Parece quase anedótico o trabalhador comprar o seu material de trabalho (muitas vezes a prestações), sujeitar-se a trabalhar quando e onde for necessário e não saber quanto irá ganhar no final do mês. Com esta estratégia não se aplica ao trabalhador, seguramente, a máxima de que inovação gera crescimento, tão apregoada pelas empresas.
Vários foram já os intentos, gorados é certo, de procurar elevar estes parceiros à justa condição de trabalhadores e forçar estas empresas a tomar as suas responsabilidades para com o seu dispositivo logístico.
É preocupante a condição destes trabalhadores, tendo em conta os nefastos impactos financeiros que a Covid-19 trouxe ao nível da economia. Recentemente, a Comissão Europeia estimou que o desemprego em Portugal subiu para 9,7% em 2020, valores acima da média europeia.
Em 2007, a jornalista Naomi Klein defendeu, no livro A Doutrina do Choque – A ascensão do capitalismo do desastre, que medidas de foro capitalista acabam por, muitas vezes, se implementar na sociedade não pelo reconhecimento geral do seu caráter benéfico para as populações, mas fruto de instabilidade social provocada por desastres de grande magnitude.
Com os números de desemprego subindo e com a crescente expansão deste tipo de empresas, poderemos num futuro próximo vir a assistir a um fenômeno em que o serviço de entrega deixe de ser um trabalho extra e temporário, assumindo contornos de trabalho a tempo inteiro. Nesse caso, estes trabalhadores serão impulsionados a encontrar nestas plataformas uma fonte de rendimento, acabando por aceitar todas as condições impostas sem contrapor os seus direitos.
Num setor já tão desajustado como o da logística, a precarização do setor de transportes do e-commerce representa mais um duro ataque aos trabalhadores da logística, que são completamente alienados da cadeia de valor e tratados como um mero ator secundário, sem relevo suficiente para fazer valer a sua importância estratégica e os seus direitos.

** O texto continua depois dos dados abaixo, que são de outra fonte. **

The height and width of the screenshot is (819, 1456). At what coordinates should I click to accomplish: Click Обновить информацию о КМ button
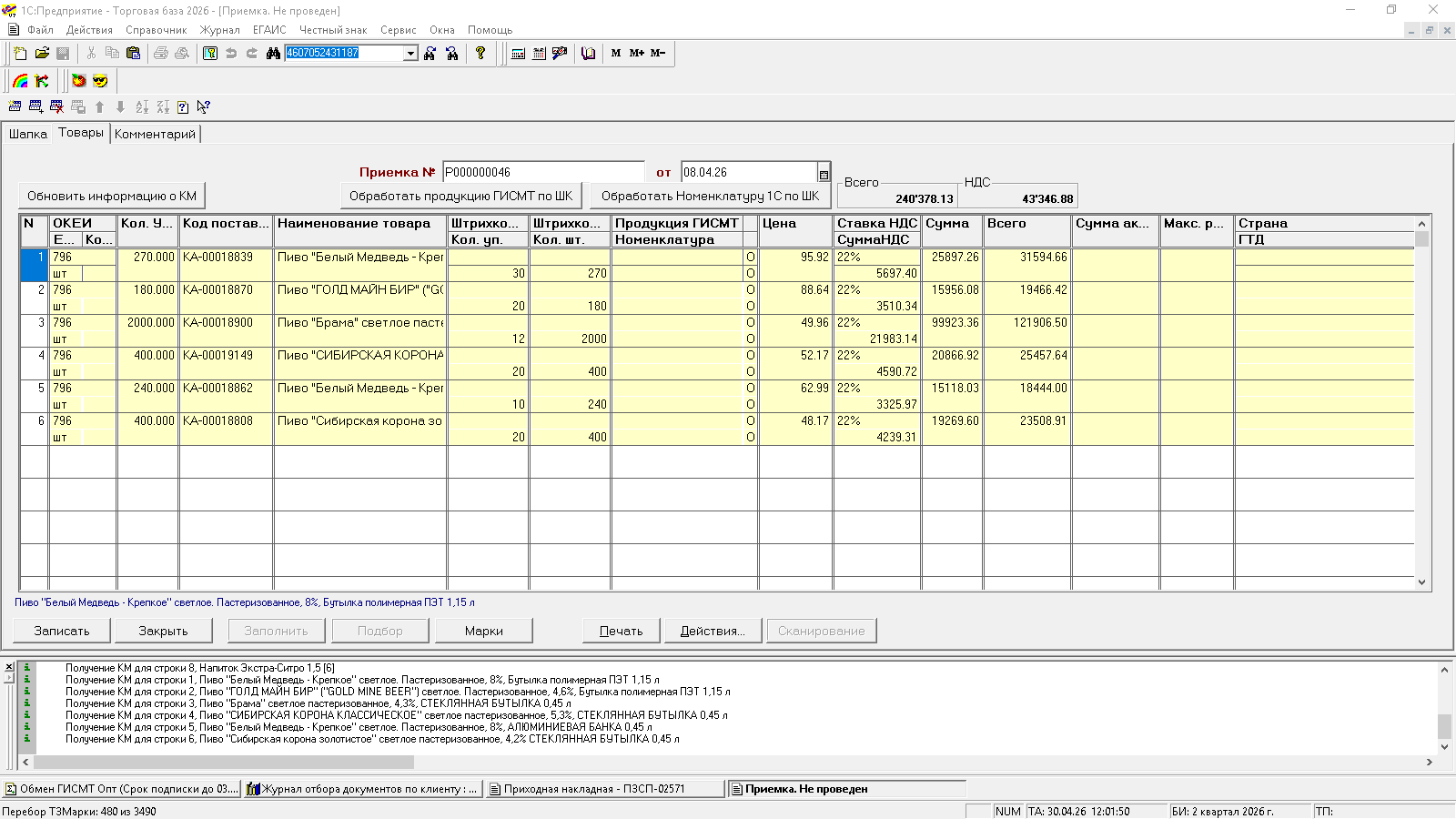[112, 196]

Até mesmo num negócio em expansão, onde aparentemente a sua importância seria inegável, como é o caso do comércio eletrônico.
Quando se fala em inovação, ainda mais em tempo de crise, é essencial que ela seja transversal a todos os setores, dela se beneficiem todas as categorias e não se descarte nenhum agente por se considerar incômodo ou desvalorizável.